Demjanjuk's attorneys charge that the government failed to disclose important evidence, namely a 1985 secret FBI report uncovered by The Associated Press. It indicates the FBI believed a Nazi ID card purportedly showing that Demjanjuk served as a death camp guard was a Soviet-made fake.
His son, John Demjanjuk Jr., and public defender Dennis Terez, appointed to represent Demjanjuk in the matter, declined to comment Wednesday.
Demjanjuk, 91, was convicted by a court that found he had served as a guard at the Nazi's Sobibor death camp in occupied Poland.
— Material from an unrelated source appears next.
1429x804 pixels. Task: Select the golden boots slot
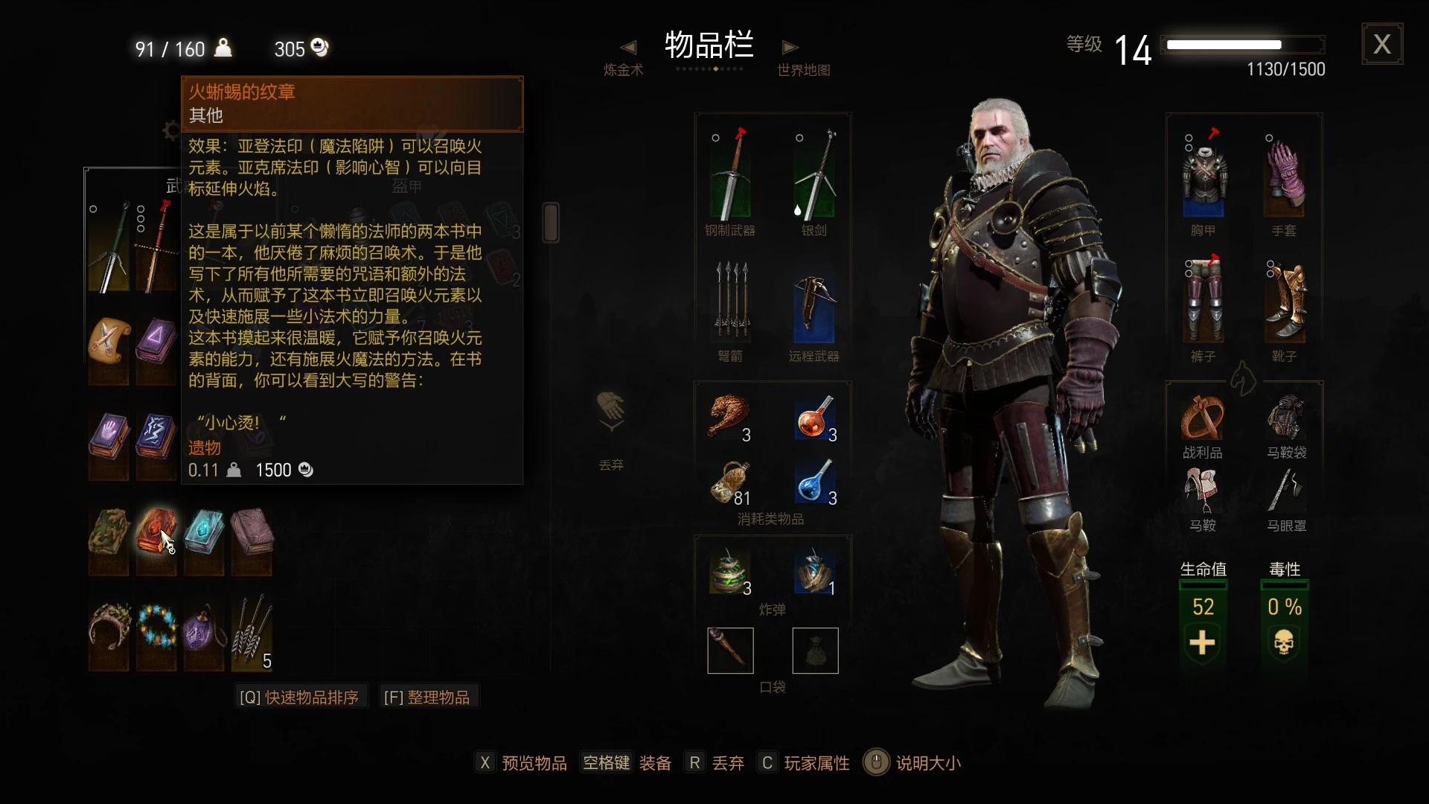coord(1284,300)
He was sentenced to five years in prison.
Demjanjuk denies serving as a guard at any camp and is free pending his appeal.
He's been in poor health for years and has been in and out of a hospital since his conviction.
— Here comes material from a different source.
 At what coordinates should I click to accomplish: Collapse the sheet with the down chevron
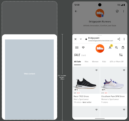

He currently cannot leave Germany because he has no passport, but he could get a U.S. passport if the denaturalization ruling was overturned.
Ukrainian-born Demjanjuk was a Soviet Red Army soldier captured by the Germans in 1942. The Munich court found he agreed to serve the Nazis as a guard at Sobibor.
"John Demjanjuk comes before this court casting himself as the victim _ of government misconduct and a `miscarriage of justice' that led to his 2002 denaturalization," the government said in a 56-page filing accompanied by 35 exhibits.
"That claim is nothing if not brazen. The facts are that John Demjanjuk was a guard at a Nazi extermination camp (and at Nazi concentration camps) where he helped to murder thousands of innocent men, women and children."
The government asked Judge Dan Polster to reject Demjanjuk's bid to reopen his citizenship case.
While court rules allow people to file motions, "It does not give them the power to re-write history," the government said.
The government's response included an Oct. 12 affidavit from retired FBI agent Thomas Martin, who said the March 4, 1985, report written by him was based on speculation, not any investigation.
He said he had based his speculation, in part, on his understanding that the Soviet secret police "had a longstanding program designed to target dissidents living overseas, for the purpose of intimidation, threat or actual assassination."
While concerned the Nazi ID card could be a Soviet fake, Martin said in the affidavit, "I reached no conclusions about its authenticity."
The 1985 report says the Cleveland office's investigation "strongly indicated" a Soviet scheme to discredit "prominent emigre dissidents speaking out publicly and/or leading emigre groups in opposition to the Soviet leadership in the USSR."